Items listed in a dataset:

━━━━━━━━━━

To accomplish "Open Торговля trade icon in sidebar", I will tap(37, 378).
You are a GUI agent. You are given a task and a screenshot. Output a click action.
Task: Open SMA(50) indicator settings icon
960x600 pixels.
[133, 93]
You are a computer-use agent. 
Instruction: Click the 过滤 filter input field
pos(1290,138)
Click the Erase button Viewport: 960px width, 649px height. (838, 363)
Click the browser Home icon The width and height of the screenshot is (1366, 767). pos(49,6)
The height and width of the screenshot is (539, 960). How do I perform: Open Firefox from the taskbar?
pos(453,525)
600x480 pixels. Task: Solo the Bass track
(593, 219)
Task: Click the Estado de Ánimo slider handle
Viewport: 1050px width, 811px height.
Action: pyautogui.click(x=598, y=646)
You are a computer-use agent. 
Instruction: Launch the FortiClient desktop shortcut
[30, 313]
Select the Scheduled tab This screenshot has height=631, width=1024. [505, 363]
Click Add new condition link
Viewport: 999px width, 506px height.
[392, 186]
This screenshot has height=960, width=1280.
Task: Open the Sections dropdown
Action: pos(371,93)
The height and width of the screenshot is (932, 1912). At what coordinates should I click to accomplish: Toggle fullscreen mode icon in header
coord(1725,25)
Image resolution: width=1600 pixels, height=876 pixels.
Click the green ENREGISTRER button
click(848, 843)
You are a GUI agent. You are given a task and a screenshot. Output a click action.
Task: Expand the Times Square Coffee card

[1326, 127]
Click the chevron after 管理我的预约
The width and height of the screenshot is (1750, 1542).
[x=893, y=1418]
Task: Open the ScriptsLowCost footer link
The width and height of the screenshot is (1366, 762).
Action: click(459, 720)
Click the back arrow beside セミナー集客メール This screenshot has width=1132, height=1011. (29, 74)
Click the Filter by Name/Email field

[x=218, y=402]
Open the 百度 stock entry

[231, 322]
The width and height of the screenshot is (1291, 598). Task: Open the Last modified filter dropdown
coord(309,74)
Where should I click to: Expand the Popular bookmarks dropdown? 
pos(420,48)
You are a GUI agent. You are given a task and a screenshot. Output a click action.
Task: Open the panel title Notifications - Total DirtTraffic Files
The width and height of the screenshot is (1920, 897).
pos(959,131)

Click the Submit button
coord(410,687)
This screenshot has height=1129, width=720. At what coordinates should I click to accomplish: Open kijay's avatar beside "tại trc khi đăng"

━━━━━━━━━━

__What is being asked__
Each record above has to be repeated word for word.

__Task result__
To accomplish "Open Торговля trade icon in sidebar", I will tap(37, 378).
You are a GUI agent. You are given a task and a screenshot. Output a click action.
Task: Open SMA(50) indicator settings icon
960x600 pixels.
[133, 93]
You are a computer-use agent. 
Instruction: Click the 过滤 filter input field
pos(1290,138)
Click the Erase button Viewport: 960px width, 649px height. (838, 363)
Click the browser Home icon The width and height of the screenshot is (1366, 767). pos(49,6)
The height and width of the screenshot is (539, 960). How do I perform: Open Firefox from the taskbar?
pos(453,525)
600x480 pixels. Task: Solo the Bass track
(593, 219)
Task: Click the Estado de Ánimo slider handle
Viewport: 1050px width, 811px height.
Action: pyautogui.click(x=598, y=646)
You are a computer-use agent. 
Instruction: Launch the FortiClient desktop shortcut
[30, 313]
Select the Scheduled tab This screenshot has height=631, width=1024. [505, 363]
Click Add new condition link
Viewport: 999px width, 506px height.
[392, 186]
This screenshot has height=960, width=1280.
Task: Open the Sections dropdown
Action: pos(371,93)
The height and width of the screenshot is (932, 1912). At what coordinates should I click to accomplish: Toggle fullscreen mode icon in header
coord(1725,25)
Image resolution: width=1600 pixels, height=876 pixels.
Click the green ENREGISTRER button
click(848, 843)
You are a GUI agent. You are given a task and a screenshot. Output a click action.
Task: Expand the Times Square Coffee card

[1326, 127]
Click the chevron after 管理我的预约
The width and height of the screenshot is (1750, 1542).
[x=893, y=1418]
Task: Open the ScriptsLowCost footer link
The width and height of the screenshot is (1366, 762).
Action: click(459, 720)
Click the back arrow beside セミナー集客メール This screenshot has width=1132, height=1011. (29, 74)
Click the Filter by Name/Email field

[x=218, y=402]
Open the 百度 stock entry

[231, 322]
The width and height of the screenshot is (1291, 598). Task: Open the Last modified filter dropdown
coord(309,74)
Where should I click to: Expand the Popular bookmarks dropdown? 
pos(420,48)
You are a GUI agent. You are given a task and a screenshot. Output a click action.
Task: Open the panel title Notifications - Total DirtTraffic Files
The width and height of the screenshot is (1920, 897).
pos(959,131)

Click the Submit button
coord(410,687)
This screenshot has height=1129, width=720. At what coordinates should I click to accomplish: Open kijay's avatar beside "tại trc khi đăng"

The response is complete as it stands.